[Begin SUPPLIED RECORDS]

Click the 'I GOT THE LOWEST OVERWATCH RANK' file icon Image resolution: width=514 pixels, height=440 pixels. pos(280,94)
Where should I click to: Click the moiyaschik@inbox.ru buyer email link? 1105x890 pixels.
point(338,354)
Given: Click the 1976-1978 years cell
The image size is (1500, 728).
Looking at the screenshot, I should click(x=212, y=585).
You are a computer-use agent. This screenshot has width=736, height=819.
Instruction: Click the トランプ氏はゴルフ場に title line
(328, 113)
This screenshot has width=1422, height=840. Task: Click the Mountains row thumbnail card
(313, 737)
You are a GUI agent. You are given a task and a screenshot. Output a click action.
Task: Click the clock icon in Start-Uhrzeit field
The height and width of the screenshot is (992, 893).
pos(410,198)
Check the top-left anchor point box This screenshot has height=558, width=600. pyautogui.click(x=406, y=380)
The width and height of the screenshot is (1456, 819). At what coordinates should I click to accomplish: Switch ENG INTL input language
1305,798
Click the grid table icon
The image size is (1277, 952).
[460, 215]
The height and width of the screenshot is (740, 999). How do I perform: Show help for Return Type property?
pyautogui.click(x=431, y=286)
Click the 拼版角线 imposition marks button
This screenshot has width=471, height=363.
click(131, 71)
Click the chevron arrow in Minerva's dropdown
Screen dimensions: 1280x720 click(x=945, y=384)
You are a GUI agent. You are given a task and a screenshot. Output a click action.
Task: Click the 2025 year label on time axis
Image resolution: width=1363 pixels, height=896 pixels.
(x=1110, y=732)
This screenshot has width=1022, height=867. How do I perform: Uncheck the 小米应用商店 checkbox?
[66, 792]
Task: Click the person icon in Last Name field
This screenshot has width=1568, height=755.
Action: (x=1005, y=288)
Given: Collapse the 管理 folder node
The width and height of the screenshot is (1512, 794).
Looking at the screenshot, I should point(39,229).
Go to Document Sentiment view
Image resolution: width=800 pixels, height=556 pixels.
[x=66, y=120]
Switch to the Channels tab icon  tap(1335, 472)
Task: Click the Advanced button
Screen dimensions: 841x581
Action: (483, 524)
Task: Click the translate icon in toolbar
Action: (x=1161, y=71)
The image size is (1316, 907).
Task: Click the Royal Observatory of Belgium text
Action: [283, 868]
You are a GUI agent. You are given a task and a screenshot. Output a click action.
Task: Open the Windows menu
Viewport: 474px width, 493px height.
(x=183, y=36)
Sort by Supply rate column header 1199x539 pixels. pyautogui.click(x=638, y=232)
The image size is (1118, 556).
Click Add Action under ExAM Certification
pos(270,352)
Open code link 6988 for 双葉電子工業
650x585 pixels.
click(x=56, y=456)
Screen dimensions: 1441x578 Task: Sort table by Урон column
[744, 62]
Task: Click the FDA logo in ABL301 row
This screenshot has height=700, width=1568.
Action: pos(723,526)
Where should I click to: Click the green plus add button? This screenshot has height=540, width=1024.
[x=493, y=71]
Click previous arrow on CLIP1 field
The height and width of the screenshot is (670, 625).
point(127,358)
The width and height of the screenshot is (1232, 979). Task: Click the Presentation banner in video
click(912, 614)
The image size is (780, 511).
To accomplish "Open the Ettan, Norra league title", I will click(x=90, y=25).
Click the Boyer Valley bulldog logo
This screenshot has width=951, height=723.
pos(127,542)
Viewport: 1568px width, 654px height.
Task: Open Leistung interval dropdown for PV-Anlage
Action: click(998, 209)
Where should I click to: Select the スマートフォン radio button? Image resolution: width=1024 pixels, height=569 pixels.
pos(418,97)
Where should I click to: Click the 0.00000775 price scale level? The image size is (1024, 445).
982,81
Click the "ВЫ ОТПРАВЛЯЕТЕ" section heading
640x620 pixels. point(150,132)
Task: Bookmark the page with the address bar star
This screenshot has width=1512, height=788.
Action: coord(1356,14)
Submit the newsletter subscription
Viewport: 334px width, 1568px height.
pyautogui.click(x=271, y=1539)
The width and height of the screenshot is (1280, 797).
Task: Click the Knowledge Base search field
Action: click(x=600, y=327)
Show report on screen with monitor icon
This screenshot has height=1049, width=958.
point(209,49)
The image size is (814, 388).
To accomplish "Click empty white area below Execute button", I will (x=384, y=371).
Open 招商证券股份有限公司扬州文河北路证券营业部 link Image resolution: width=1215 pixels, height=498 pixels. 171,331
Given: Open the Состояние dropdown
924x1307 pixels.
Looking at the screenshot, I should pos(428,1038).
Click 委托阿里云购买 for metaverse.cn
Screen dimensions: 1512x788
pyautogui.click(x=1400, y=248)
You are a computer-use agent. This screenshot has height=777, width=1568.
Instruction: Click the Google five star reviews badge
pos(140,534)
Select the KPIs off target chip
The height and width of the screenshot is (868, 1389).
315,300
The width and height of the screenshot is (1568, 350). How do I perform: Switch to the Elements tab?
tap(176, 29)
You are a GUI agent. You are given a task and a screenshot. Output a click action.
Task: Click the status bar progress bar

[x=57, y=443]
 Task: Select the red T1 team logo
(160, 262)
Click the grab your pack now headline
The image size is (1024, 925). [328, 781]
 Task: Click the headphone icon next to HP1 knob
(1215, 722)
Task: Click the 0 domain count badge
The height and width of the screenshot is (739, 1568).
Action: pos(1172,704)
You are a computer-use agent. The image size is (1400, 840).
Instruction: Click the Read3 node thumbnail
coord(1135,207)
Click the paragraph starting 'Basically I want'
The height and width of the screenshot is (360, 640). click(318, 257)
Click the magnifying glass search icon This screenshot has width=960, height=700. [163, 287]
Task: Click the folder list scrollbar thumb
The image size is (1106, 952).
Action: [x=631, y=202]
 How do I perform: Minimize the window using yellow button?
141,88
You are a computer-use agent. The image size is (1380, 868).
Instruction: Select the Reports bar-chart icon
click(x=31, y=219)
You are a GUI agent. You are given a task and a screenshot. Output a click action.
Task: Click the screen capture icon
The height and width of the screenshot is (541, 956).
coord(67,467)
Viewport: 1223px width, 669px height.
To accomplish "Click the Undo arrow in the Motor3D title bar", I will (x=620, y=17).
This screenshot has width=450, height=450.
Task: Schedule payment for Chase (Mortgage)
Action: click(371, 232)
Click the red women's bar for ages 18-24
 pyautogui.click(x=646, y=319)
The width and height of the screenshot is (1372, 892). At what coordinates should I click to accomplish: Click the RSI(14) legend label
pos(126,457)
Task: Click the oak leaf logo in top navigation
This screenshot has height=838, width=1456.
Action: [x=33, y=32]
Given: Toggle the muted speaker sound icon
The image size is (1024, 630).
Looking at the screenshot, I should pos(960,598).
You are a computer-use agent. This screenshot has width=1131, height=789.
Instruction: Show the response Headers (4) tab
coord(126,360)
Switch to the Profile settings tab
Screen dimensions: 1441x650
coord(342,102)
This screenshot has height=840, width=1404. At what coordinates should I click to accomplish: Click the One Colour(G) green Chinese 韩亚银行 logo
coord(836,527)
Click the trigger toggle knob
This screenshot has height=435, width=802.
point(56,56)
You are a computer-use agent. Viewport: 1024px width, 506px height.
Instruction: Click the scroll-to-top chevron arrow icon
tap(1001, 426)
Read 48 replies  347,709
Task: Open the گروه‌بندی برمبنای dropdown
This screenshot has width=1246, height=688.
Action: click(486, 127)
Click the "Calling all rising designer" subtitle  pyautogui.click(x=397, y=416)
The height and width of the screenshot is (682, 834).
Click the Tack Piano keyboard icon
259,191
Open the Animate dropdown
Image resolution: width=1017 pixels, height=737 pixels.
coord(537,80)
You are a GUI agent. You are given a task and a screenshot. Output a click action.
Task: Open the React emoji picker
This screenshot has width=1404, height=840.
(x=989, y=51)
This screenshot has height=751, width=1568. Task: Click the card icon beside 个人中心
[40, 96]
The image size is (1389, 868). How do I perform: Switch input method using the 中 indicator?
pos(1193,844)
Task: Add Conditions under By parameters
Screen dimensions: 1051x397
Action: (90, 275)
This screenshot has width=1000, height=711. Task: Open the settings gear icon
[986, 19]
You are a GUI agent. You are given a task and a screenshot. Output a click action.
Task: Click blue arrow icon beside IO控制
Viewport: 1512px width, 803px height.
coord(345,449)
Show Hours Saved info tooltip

[End SUPPLIED RECORDS]

** REQUIRED TASK **
Rewrite the records from the line with "Where should I click to: Select" to the line with "640x620 pixels. point(150,132)", substituting "section title" for "section heading" and leaving everything else in those lines unchanged.

** TASK ANSWER **
Where should I click to: Select the スマートフォン radio button? Image resolution: width=1024 pixels, height=569 pixels.
pos(418,97)
Where should I click to: Click the 0.00000775 price scale level? The image size is (1024, 445).
982,81
Click the "ВЫ ОТПРАВЛЯЕТЕ" section title
640x620 pixels. point(150,132)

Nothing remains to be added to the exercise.